Anyways, a lovely looking guitar. That is a fantastic street price for a prestige.


----------



## source field (Feb 4, 2014)

Affordable prestige model with fixed bridge, great pups, solid neck & locking tuner


----------



## Vrollin (Feb 4, 2014)

Not one thing on that guitar would need changing. If I were you, I'd jump on it!


----------



## TRENCHLORD (Feb 4, 2014)

Just be sure you like super-thin necks. 
Your other RG's might not be quite that sleek.
Not a bad idea to check with calipers just for reference sake.


----------



## Viginez (Feb 4, 2014)

wow
these are great specs for a sub 1000 guitar
i'm a bit confused
it has that killer pickup combo AND a super wizard neck


----------



## axemanrio (Feb 4, 2014)

Can't go wrong with a Prestige, and at this price new, you won't find a better instrument.


----------



## DarthV (Feb 4, 2014)

Can't go wrong with that! Find the Tone Zone to be a little too middy, but that's just me.


----------



## AkiraSpectrum (Feb 4, 2014)

Definitely grab this. $1K Prestige with fixed bridge, locking tuners and Dimarzio pickups (new) is a killer deal. 

I wonder if these guitars were done to satisfy the market looking for a new RGA121 (in terms of spec and price) 

Props to Ibanez on this.


----------



## TylerEstes (Feb 4, 2014)

Here's my Ibanez Prestige. The fretwork is impeccable.


----------



## Adam Of Angels (Feb 4, 2014)

rapterr15 said:


>




Where's the gif of Gus Fring saying "Do It"?

Edit:


----------



## Jzbass25 (Feb 4, 2014)

Prestiges are great, I don't settle for less. Buy from the axe palace or rich harris (ibanezrules) and you'll get a sweet setup too.


----------



## kevdes93 (Feb 4, 2014)

Do it man, im contemplating the subterranean purple 7 string model


----------



## gunch (Feb 5, 2014)

Definitely would get one myself


----------



## BucketheadRules (Feb 5, 2014)

That's yummy.


----------



## smfcbow (Feb 5, 2014)

I may just sell my RG1451 and get one of these. Locking tuners,Diamarzios,MIJ, under 1000 new? Yes please!


----------



## DarthV (Feb 5, 2014)

smfcbow said:


> I may just sell my RG1451 and get one of these. Locking tuners,Diamarzios,MIJ, under 1000 new? Yes please!

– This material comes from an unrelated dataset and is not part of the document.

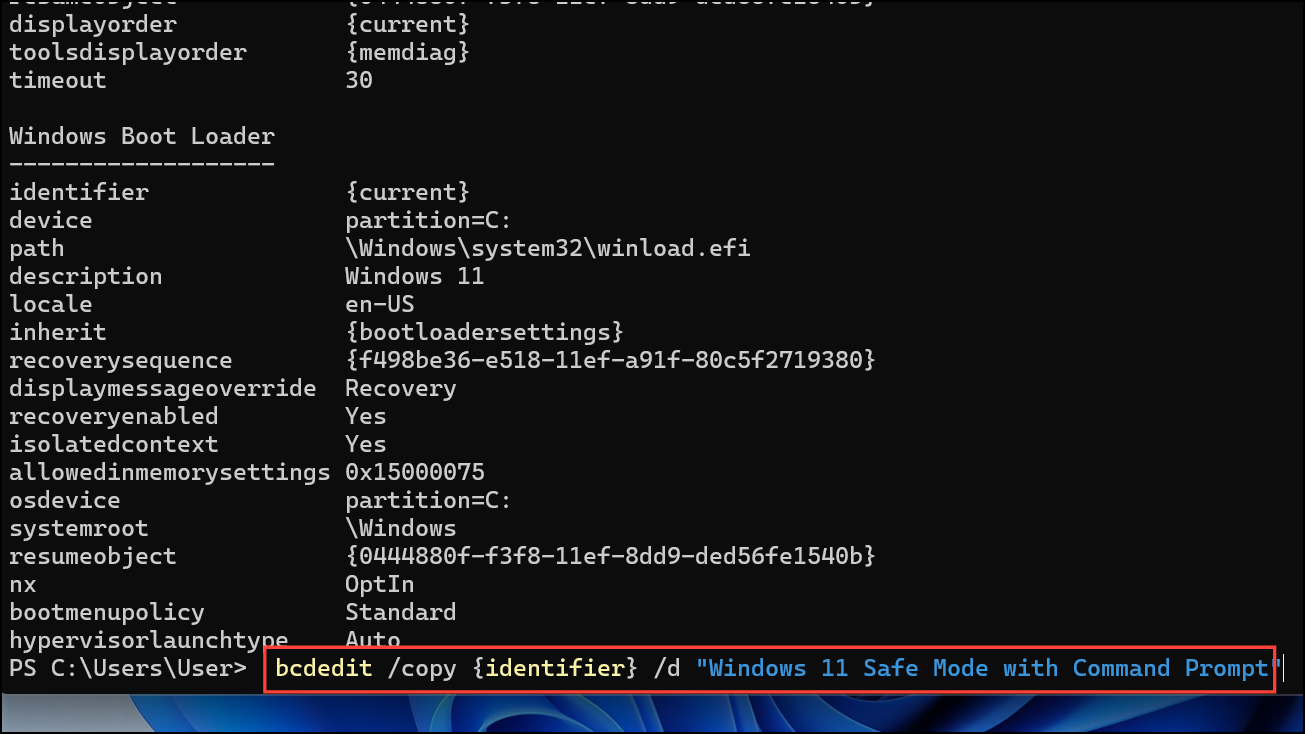Click the bootmenupolicy value Standard
Screen dimensions: 1305x734
click(400, 612)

Why not just install locking tuners and pickups of your choice into you 1451?

Anyone know the exact locking tuner model that they use? Would love to add a set to my rga121.


----------



## smfcbow (Feb 5, 2014)

DarthV said:


> Why not just install locking tuners and pickups of your choice into you 1451?
> 
> Anyone know the exact locking tuner model that they use? Would love to add a set to my rga121.



For the money of new pickups and gotoh magnalocks( that's the tuners on that guitar) I could pay like 100 more for a brand new guitar


----------



## DarthV (Feb 5, 2014)

smfcbow said:


> For the money of new pickups and gotoh magnalocks( that's the tuners on that guitar) I could pay like 100 more for a brand new guitar



Guess it depends on your local used market, but around here I see most selling for ~50% of their new cost. At much more than that, they just don't sell.


----------



## Hendog (Feb 5, 2014)

TRENCHLORD said:


> Just be sure you like super-thin necks.
> Your other RG's might not be quite that sleek.
> Not a bad idea to check with calipers just for reference sake.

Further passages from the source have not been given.